Um dos principais pontos do acordo de cessar-fogo era que o Irão permitiria a retoma da navegação através de Ormuz, aliviando a interrupção do fluxo de petróleo e gás que fez disparar os preços em todo o mundo.

Tanto o presidente dos Estados Unidos, Donald Trump, como o primeiro-ministro de Israel, Benjamin Netanyahu, afirmaram que o acordo de cessar-fogo não incluía o Líbano, o que foi negado pelo mediador Paquistão.

Socorristas trabalham no local de um ataque aéreo israelita que atingiu um edifício de apartamentos em Beirute, 8 de abril de 2026
Socorristas trabalham no local de um ataque aéreo israelita que atingiu um edifício de apartamentos em Beirute, 8 de abril de 2026 AP Photo

O ministério da Saúde do Líbano declarou que pelo menos 112 pessoas morreram e 837 ficaram feridas numa vaga de ataques aéreos lançados por Israel.

Os militares israelitas consideraram este o maior ataque coordenado da atual guerra, tendo atingido mais de 100 alvos do Hezbollah no espaço de 10 minutos em Beirute, no sul do Líbano e no vale oriental de Bekaa.

"Os ataques aéreos do inimigo israelita em numerosas zonas libanesas, atingindo a capital Beirute, provocaram, num balanço atualizado e não definitivo, 112 mártires e 837 feridos", declarou o ministério em comunicado.

As forças armadas israelitas afirmaram que tinham como alvo os lançadores de mísseis, os centros de comando e as infraestruturas de informação e acusaram o Hezbollah de utilizar civis como escudos humanos.

"O Estado do Líbano e os seus civis têm de recusar o entrincheiramento do Hezbollah em zonas civis e a sua capacidade de armamento", declarou o exército num comunicado.

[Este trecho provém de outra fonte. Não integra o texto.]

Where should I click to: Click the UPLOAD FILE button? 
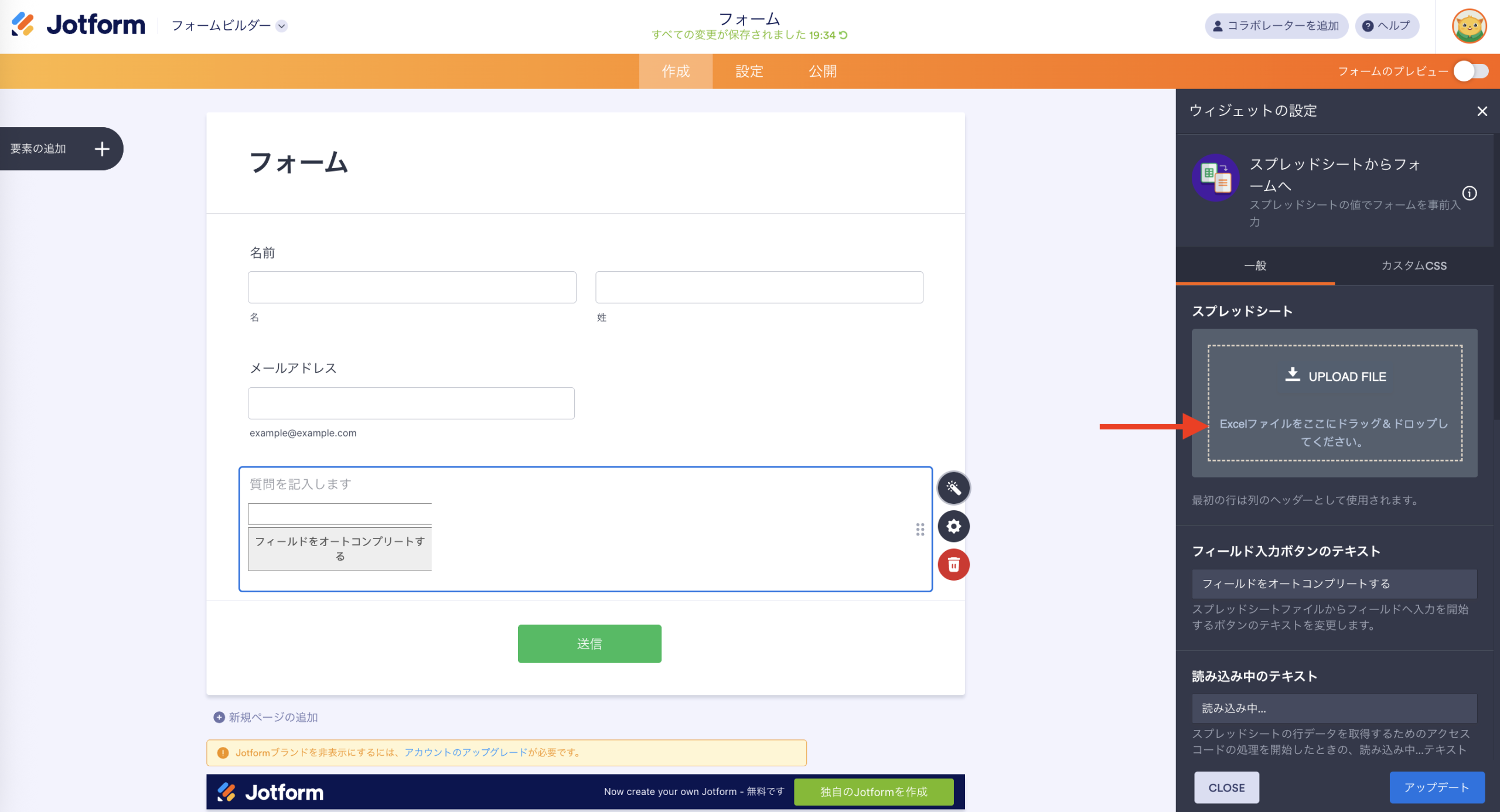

Israel raramente atacou o centro de Beirute desde o início da última guerra com o Hezbollah, a 2 de março, mas tem atacado regularmente o sul e o leste do Líbano e os subúrbios do sul de Beirute.

Antes da vaga de novos ataques, um responsável do Hezbollah disse à agência noticiosa Associated Press que o grupo estava a dar uma oportunidade aos mediadores para garantirem um cessar-fogo no Líbano, mas "não anunciámos a nossa adesão ao cessar-fogo, uma vez que os israelitas não estão a aderir."